◆ Texte
Si la littérature devient passion, c’est bien que tout est dans les livres !

Graine de sorcière ⇜ Margaret Atwood

EN DEUX MOTS : Une aventure théâtrale que vous n’êtes pas près d’oublier… et une vengeance orchestrée avec un brio incomparable. Chapeau bas Madame Atwood !
Sorti en avril 2019 chez Robert Laffont, Collection Pavillons. Roman. 341 pages. Traduit de l’anglais (Canada) par Michèle Albaret-Maatsch. Sortie en poche chez 10-18 en juin 2020.
Margaret Atwood portrait

L’auteure. J’ai un peu honte en lisant sa biographie : cette grande dame de la littérature canadienne a 81 ans et je n’avais encore rien lu d’elle ! Mieux vaut tard que jamais. Tout le monde connait La servante écarlate, mais elle a de très nombreux autres livres à son actif, dont un nombre important pour la jeunesse, elle écrit depuis 1961 et elle est traduite dans cinquante langues ! A reçu le prix Franz Kafka pour l’ensemble de son œuvre.

◆ Consigne a
Réécrivez les lignes ci-dessous depuis la première jusqu'à celle qui contient « hero-title: We run » (incluse), en remplaçant « screenshot » par « capture » sans rien changer d'autre.

◆ Extrait des données
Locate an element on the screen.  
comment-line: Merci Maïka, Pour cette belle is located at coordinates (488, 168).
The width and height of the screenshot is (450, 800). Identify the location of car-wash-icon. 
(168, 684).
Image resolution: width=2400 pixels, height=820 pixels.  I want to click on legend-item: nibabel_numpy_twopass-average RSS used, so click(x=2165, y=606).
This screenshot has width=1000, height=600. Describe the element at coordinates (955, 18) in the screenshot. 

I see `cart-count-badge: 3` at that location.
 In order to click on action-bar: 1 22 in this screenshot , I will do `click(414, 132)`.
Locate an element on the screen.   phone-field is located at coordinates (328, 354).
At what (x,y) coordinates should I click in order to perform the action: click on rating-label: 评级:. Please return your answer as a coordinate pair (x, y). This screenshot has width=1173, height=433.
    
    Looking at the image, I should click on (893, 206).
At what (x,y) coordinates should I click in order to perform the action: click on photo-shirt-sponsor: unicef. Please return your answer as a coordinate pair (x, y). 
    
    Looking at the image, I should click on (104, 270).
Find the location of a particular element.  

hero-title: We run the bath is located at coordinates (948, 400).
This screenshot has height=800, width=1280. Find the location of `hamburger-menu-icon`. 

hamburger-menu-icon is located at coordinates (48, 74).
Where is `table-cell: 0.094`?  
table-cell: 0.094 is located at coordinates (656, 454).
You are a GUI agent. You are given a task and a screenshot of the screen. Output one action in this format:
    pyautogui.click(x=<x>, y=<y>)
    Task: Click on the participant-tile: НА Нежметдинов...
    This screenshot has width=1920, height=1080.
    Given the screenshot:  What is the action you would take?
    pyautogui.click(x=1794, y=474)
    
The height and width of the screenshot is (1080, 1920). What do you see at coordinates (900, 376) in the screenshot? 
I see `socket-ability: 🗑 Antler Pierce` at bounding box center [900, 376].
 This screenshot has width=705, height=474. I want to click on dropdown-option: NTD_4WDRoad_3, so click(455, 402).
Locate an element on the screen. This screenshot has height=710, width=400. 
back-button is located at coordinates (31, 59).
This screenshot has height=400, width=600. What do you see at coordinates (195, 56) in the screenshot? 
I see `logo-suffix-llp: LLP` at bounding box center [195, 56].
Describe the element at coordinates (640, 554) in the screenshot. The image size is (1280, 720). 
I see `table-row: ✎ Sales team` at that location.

◆ Consigne b
Recopiez à l'identique tout le texte sur Graine de sorcière.

◆ Réponse a
Locate an element on the screen.  
comment-line: Merci Maïka, Pour cette belle is located at coordinates (488, 168).
The width and height of the capture is (450, 800). Identify the location of car-wash-icon. 
(168, 684).
Image resolution: width=2400 pixels, height=820 pixels.  I want to click on legend-item: nibabel_numpy_twopass-average RSS used, so click(x=2165, y=606).
This capture has width=1000, height=600. Describe the element at coordinates (955, 18) in the capture. 

I see `cart-count-badge: 3` at that location.
 In order to click on action-bar: 1 22 in this capture , I will do `click(414, 132)`.
Locate an element on the screen.   phone-field is located at coordinates (328, 354).
At what (x,y) coordinates should I click in order to perform the action: click on rating-label: 评级:. Please return your answer as a coordinate pair (x, y). This capture has width=1173, height=433.
    
    Looking at the image, I should click on (893, 206).
At what (x,y) coordinates should I click in order to perform the action: click on photo-shirt-sponsor: unicef. Please return your answer as a coordinate pair (x, y). 
    
    Looking at the image, I should click on (104, 270).
Find the location of a particular element.  

hero-title: We run the bath is located at coordinates (948, 400).

◆ Réponse b
Si la littérature devient passion, c’est bien que tout est dans les livres !

Graine de sorcière ⇜ Margaret Atwood

EN DEUX MOTS : Une aventure théâtrale que vous n’êtes pas près d’oublier… et une vengeance orchestrée avec un brio incomparable. Chapeau bas Madame Atwood !
Sorti en avril 2019 chez Robert Laffont, Collection Pavillons. Roman. 341 pages. Traduit de l’anglais (Canada) par Michèle Albaret-Maatsch. Sortie en poche chez 10-18 en juin 2020.
Margaret Atwood portrait

L’auteure. J’ai un peu honte en lisant sa biographie : cette grande dame de la littérature canadienne a 81 ans et je n’avais encore rien lu d’elle ! Mieux vaut tard que jamais. Tout le monde connait La servante écarlate, mais elle a de très nombreux autres livres à son actif, dont un nombre important pour la jeunesse, elle écrit depuis 1961 et elle est traduite dans cinquante langues ! A reçu le prix Franz Kafka pour l’ensemble de son œuvre.